Almost thirty years ago, Mark E. Horowitz, Senior Music Specialist at the Library of Congress, interviewed Stephen Sondheim. An addendum to the interview was a list solicited of Sondheim – Songs I Wish I Had Written. It's fascinating, and taken with a comment Horowitz made to me about Stephen Sondheim's huge record collection, that easily one third of the collection seemed to be of South American music flipped a switch in my mind. I wanted to know what was in that collection of thousands of records. This, in turn, became a thread binding together much of this 2025 season of Momentos Musicales.

Asked to further hightlight his list, Sondheim explained he had chosen “’Bambalele,’ which is a South American folk song, because of its joy.”

And it is a joy, sung here by Audra McDonald.

Latin America's presence in Sondheim's music is diffuse, yet by his own admission, it is everywhere:

“I always fall into South American rhythms,” Sondheim told Horowitz. “I don't know why. In every show, and quite often, whether the songs are relevant or not. Here, I just thought: What are South American rhythms doing in the middle of Victorian England? Actually, there's an influence. The chord structure is influenced by a South American lullaby I know. [Xavier] Montsalvatge's ‘Lullaby to a Negro Baby.’”

What a lovely song is this lullaby, often heard on recitals across the American continents, from Argentina to Canada and is an easy fit within our expanding Great Americas Songbook.

* _EXTRACTED ENTRIES_

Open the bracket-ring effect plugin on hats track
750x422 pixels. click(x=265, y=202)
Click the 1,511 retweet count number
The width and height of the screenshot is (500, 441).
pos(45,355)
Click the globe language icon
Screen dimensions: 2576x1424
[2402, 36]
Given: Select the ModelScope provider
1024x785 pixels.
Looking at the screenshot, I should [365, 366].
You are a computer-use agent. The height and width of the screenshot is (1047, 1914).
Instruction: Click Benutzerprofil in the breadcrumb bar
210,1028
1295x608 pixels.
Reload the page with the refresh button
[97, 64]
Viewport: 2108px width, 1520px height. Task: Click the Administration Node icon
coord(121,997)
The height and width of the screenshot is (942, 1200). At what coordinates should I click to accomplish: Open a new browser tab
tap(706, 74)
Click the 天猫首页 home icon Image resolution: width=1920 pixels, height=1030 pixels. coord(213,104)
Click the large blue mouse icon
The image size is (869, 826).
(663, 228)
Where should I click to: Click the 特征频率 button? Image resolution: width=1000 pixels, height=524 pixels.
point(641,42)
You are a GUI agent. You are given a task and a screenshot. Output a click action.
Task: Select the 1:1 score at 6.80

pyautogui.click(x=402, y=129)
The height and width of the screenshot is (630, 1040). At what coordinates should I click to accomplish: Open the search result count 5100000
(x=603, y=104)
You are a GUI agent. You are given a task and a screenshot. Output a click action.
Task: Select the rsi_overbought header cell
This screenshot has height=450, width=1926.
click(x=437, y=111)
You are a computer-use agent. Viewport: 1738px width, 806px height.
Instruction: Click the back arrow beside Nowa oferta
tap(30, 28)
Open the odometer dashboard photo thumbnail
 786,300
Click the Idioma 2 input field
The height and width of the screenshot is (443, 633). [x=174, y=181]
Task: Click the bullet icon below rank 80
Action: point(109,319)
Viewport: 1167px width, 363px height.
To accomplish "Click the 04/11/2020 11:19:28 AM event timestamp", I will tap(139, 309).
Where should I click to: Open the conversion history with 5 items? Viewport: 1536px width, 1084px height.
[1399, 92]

* _YOUR TASK_
In the text about Stephen Sondheim, which lullaby does Sondheim name as influencing the chord structure?

* _SOLUTION TO THE PROBLEM_
Xavier Montsalvatge's "Lullaby to a Negro Baby."